La largeur du spectre autistique ainsi que le peu de certitudes scentifiques réellement validées devraient inciter à plus de prudence, et l'éthique à plus de tolérance. Aussi nous souhaitons obtenir les modifications suivantes au 3ème plan autisme :
1-La possibilité d'offrir aux familles un choix éclairé parmi des options diverses. De nombreuses familles demandent le développement de méthodes éducatives comportementales, et nous ne souhaitons pas nous opposer à leur demande. Nous considérons en revanche inacceptable que ces méthodes soient imposées à tous, nous souhaitons que nos choix soient tout autant respectés.
2-Le respect d'orientations de prise en charge différentes privilégiant les parcours fondés sur l'articulation des dimensions éducative/ thérapeutique/ pédagogique.
3-Une évaluation qui ne soit pas uniquement assise sur le respect formel de protocoles mais qui pose la question de l'efficacité réelle d'une méthode, de ses limites, de ses effets secondaires (manifestations psychosomatiques, recours à des tranquillisants pour pouvoir l'appliquer, accès de violences induits, exclusion des récalcitrants, etc.).
4-La garantie de la liberté des orientations de recherche, car c'est dans la liberté et la multidisciplinarité que se font les avancées sociales et scientifiques
En réaction au tollé provoqué par ses propos, la ministre a appelé à la sagesse et indiqué que la concertation se poursuivrait avec les parents au sein du comité de suivi du 3ème plan autisme.
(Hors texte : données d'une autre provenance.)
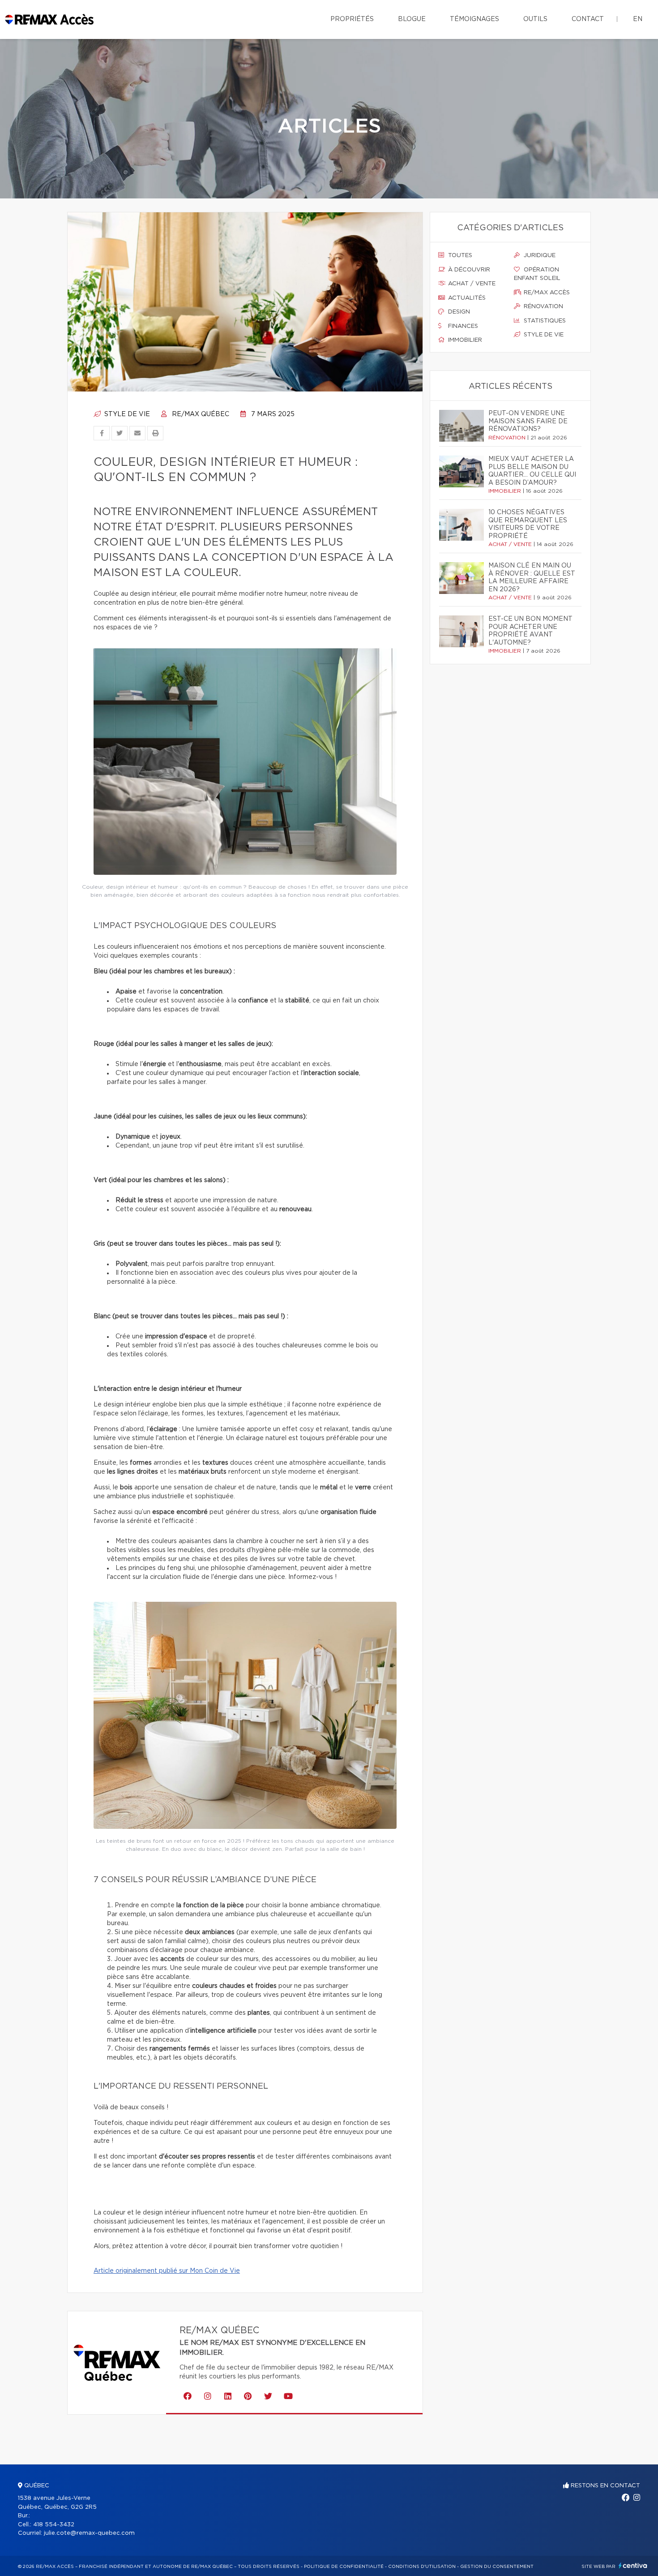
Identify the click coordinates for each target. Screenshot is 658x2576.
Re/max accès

Nous lui avons écrit pour en faire partie. Nous proposons de mettre au service de ce comité de suivi notre conception de partenariat et de collaboration avec l'ensemble des professionnels sans aucune exclusive, notre " savoir y faire " de familles pour que les différentes institutions administratives, éducatives et thérapeutiques collaborent sans dogmatisme et avec le seul souci des personnes autistes tout au long de leur vie.